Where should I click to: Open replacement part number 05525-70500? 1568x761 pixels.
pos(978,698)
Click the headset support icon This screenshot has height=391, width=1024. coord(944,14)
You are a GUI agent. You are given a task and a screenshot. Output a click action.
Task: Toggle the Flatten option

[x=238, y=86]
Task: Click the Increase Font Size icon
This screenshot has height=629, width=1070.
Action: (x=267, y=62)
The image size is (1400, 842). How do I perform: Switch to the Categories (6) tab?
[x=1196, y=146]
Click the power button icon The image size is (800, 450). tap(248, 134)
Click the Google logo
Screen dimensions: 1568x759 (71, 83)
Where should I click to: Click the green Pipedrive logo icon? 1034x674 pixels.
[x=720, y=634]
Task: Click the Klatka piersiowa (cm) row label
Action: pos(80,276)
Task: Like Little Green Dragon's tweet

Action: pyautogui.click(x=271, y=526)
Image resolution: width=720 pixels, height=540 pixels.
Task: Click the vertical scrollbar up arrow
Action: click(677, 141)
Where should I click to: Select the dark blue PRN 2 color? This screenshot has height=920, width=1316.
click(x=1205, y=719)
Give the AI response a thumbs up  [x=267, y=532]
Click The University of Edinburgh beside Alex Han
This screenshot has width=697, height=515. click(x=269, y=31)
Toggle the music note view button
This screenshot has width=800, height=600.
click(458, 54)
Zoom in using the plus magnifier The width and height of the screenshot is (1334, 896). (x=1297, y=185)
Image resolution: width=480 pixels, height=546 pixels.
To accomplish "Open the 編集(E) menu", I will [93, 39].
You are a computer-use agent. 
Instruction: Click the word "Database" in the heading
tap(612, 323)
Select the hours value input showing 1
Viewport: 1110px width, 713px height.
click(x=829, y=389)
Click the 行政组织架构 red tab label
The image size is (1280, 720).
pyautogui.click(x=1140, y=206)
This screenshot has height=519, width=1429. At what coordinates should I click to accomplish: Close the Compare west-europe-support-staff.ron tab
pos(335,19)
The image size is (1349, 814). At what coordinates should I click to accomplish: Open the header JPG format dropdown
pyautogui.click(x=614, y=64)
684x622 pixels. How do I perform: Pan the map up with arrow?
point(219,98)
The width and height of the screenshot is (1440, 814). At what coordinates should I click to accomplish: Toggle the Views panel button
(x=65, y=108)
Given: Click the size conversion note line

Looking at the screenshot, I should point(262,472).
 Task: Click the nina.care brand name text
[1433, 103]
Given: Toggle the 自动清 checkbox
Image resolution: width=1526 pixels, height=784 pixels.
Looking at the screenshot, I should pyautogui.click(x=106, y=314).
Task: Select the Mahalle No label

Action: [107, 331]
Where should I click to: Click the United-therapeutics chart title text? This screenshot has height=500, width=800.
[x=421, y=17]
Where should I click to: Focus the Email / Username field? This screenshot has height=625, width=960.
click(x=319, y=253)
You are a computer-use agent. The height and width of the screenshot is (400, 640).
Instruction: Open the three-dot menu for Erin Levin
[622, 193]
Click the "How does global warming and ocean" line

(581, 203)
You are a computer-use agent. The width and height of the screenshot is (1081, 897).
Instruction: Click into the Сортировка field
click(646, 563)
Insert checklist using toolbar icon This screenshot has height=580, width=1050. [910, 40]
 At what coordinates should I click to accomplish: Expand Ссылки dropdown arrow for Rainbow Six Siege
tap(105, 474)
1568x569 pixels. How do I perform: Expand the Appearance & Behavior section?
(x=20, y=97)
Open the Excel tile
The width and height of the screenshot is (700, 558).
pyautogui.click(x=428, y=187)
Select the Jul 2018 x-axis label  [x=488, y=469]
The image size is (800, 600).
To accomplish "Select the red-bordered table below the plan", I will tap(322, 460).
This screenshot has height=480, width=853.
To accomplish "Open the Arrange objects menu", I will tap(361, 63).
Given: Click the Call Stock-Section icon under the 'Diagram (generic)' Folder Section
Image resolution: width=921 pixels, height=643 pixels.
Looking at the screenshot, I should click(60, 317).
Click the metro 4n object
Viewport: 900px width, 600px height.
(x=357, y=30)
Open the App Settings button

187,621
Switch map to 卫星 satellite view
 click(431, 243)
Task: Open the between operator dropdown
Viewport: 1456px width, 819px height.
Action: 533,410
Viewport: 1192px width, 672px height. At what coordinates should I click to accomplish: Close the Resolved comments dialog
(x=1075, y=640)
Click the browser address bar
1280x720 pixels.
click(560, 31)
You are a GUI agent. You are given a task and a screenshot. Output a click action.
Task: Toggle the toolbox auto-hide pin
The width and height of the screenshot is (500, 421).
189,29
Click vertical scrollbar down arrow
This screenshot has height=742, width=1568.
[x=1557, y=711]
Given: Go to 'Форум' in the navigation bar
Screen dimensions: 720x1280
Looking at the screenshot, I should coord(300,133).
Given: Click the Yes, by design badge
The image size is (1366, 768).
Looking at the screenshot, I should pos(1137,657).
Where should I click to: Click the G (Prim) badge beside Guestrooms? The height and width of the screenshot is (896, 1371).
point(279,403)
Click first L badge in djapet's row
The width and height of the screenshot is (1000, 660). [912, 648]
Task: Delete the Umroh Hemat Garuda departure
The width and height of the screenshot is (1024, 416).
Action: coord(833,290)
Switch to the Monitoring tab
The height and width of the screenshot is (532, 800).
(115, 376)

Directions for this task: Every line holding the string "computer" should be copied here, so please find those lines in the data.

Exercise result:
You are a computer-use agent. 
You are a computer-use agent. The height and width of the screenshot is (400, 640).
You are a computer-use agent. The width and height of the screenshot is (1081, 897).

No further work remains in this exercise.